Séleucus, qui avoit fondé l'empire de Syrie, avoit, à la fin de sa vie, détruit le royaume de Lysimaque. Dans la confusion des choses, plusieurs provinces se soulevèrent les royaumes de Pergame, de Cappadoce et de Bithynie, se formèrent. Mais ces petits états timides regardèrent toujours l'humiliation de leurs anciens maîtres comme une fortune. pour eux.

Comme les rois de Syrie virent toujours avec une envie extrême la félicité du royaume d'Égypte, ils ne songèrent qu'à le conquérir; ce qui fit que, négligeant l'Orient, ils y perdirent plusieurs provinces, et furent fort mal obéis dans les autres.

Enfin les rois de Syrie tenoient la haute et basse Asie Mais l'expérience a fait voir que, dans ce cas, lorsque la capitale et les principales forces sont dans les provinces basses de l'Asie, on ne peut pas conserver les hautes; et que, quand le siége de l'empire est dans les hautes, on s'affoiblit en voulant garder les basses. L'empire des Perses et celui de Syrie ne furent jamais si forts que celui des Parthes, qui n'avoit qu'une partie des provinces des deux premiers. Si Cyrus n'avoit pas conquis le royaume de Lydie, si Séleucus étoit resté à Babylone, et avoit laissé les provinces maritimes aux successeurs d'Antigone,

l'empire des Perses auroit été invincible pour les Grecs, et celui de Séleucus pour les Romains.
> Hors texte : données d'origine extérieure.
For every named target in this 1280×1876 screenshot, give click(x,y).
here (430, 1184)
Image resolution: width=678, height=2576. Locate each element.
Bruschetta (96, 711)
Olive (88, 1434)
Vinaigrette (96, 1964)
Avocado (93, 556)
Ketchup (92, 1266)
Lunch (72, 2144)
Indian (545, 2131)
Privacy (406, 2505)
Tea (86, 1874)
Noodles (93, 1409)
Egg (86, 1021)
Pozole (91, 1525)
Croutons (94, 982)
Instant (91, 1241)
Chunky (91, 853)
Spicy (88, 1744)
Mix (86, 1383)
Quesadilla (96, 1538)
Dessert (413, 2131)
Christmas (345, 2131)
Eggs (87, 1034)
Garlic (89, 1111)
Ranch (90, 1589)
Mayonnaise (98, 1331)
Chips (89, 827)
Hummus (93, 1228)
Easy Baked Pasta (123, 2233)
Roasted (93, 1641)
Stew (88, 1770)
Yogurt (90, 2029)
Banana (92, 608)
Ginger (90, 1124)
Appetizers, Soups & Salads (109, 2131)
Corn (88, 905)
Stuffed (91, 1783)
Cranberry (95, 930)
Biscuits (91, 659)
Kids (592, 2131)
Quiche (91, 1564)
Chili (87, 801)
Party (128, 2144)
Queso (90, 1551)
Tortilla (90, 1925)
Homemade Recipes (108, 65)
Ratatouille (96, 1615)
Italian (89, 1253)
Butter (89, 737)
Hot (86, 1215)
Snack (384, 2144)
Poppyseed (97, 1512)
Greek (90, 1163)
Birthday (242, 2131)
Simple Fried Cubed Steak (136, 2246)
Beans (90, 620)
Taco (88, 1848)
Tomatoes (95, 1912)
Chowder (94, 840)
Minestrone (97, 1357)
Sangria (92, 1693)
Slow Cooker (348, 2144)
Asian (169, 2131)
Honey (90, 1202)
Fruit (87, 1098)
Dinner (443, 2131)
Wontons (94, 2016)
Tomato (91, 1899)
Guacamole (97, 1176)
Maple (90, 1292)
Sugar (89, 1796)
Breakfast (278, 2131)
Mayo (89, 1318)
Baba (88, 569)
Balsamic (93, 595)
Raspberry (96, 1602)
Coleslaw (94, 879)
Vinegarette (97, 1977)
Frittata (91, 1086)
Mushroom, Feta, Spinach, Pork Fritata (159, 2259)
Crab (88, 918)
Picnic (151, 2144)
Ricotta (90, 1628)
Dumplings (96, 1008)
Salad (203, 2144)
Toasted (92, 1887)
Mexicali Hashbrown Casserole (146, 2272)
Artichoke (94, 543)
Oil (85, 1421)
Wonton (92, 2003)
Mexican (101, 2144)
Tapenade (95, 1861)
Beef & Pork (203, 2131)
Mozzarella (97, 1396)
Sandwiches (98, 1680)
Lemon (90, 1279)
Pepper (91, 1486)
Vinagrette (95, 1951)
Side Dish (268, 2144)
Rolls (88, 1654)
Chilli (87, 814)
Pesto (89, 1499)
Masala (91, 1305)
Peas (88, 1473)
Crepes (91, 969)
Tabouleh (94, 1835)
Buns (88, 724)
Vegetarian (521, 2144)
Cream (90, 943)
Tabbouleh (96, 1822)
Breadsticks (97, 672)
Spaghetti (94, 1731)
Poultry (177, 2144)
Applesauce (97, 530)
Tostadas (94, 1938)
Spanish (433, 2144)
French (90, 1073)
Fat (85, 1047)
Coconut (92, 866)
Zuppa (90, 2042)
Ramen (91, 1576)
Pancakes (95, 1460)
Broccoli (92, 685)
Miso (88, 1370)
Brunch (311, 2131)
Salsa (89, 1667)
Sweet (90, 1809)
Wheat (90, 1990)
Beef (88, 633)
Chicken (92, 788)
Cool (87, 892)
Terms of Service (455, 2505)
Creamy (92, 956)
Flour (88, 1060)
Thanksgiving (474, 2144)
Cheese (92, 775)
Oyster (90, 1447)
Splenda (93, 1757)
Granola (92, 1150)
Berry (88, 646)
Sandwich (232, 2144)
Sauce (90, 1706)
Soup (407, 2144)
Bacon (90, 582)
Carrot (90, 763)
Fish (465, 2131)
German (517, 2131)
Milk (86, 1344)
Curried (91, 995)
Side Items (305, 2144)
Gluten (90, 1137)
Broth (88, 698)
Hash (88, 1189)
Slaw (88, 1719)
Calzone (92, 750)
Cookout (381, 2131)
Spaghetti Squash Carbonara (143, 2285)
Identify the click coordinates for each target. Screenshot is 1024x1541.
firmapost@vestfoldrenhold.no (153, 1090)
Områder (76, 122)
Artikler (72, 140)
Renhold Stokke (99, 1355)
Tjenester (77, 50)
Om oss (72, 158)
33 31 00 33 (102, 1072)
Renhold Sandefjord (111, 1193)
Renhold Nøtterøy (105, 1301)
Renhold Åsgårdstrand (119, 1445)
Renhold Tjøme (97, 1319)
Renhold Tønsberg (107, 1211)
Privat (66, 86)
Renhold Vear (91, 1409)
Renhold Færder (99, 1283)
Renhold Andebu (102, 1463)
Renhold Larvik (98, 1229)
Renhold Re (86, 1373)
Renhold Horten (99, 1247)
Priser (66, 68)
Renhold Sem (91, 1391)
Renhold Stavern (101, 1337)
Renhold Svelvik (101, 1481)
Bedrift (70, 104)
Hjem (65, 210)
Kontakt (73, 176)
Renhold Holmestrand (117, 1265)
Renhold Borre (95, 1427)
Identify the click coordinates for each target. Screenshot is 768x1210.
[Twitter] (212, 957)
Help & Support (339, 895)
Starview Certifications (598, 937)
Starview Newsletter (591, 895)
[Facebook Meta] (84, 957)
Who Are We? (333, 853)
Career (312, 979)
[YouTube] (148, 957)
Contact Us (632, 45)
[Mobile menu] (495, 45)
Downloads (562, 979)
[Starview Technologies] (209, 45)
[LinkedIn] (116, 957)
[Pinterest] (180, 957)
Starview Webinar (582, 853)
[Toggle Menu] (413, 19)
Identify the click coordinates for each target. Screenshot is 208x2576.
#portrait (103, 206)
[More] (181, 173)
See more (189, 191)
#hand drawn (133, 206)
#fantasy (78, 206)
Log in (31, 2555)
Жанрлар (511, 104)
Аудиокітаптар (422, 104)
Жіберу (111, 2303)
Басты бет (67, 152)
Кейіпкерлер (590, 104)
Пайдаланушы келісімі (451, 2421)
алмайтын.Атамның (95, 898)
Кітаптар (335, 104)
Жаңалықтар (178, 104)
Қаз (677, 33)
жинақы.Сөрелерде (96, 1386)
Il y a de certaines bornes que la nature a données aux états pour mortifier l'ambition des hommes. Lorsque les Romains les passèrent, les Parthes les firent presque tous périr': quand les Parthes osèrent les passer, ils furent d'abord obligés de revenir; et, de nos jours, les Turcs, qui ont avancé au-delà de ces limites, ont été contraints d'y rentrer.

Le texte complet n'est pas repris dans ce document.